SET TASK: Condense the paragraph in the forum thread on MTU and fragmentation that begins "If you don't have 'do not fragment' set" into a shorter version that retains its main facts.

TEXT SEGMENT:
* * * * * * *

Pinging with large payloads (2000+) works well, whenever the packets are fragmented.
Question - if I set the interface/VLAN interface MTU very low, say 300, should a ping of 1200 bytes directed to it be automatically split up into smaller chunks? Or should it always fail (like it does here)? I think I need to read up on the basics…
-
If you don't have 'do not fragment' set then it should simply fragment the packets into suitably sized frames. The problem is how it decides whether it needs to do that and how it decides what a suitable size is.
To be honest this is now well outside my own experience! ;)Steve
-
Question - if I set the interface/VLAN interface MTU very low, say 300, should a ping of 1200 bytes directed to it be automatically split up into smaller chunks? Or should it always fail (like it does here)? I think I need to read up on the basics…
It'll get dropped, can't accept frames larger than your MTU. Nothing in the path to fragment it.

* * * * * * *

COLLECTED DATA:

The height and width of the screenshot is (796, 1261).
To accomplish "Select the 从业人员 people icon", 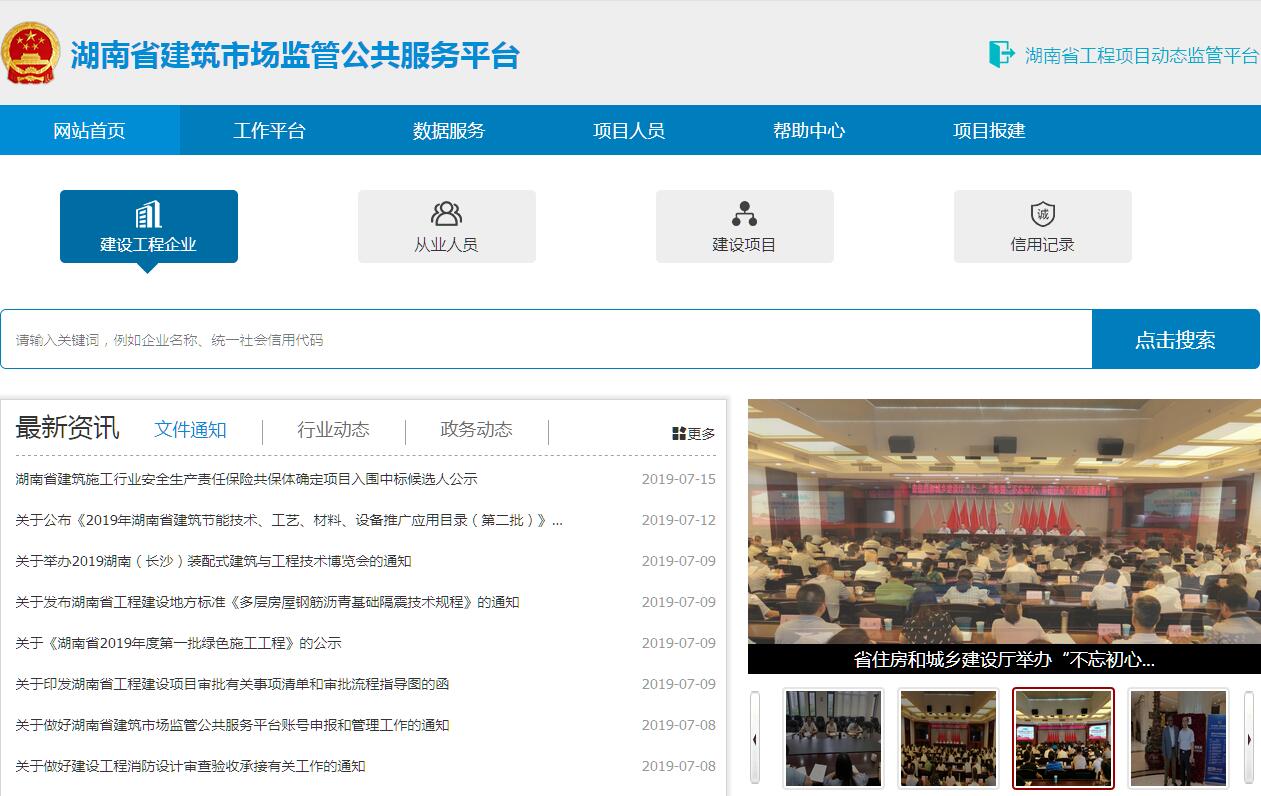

* * * * * * *

SOLVED EXERCISE: Without 'do not fragment' set, packets should be fragmented into suitably sized frames. The difficulty is how the system determines whether fragmentation is needed and what size is suitable.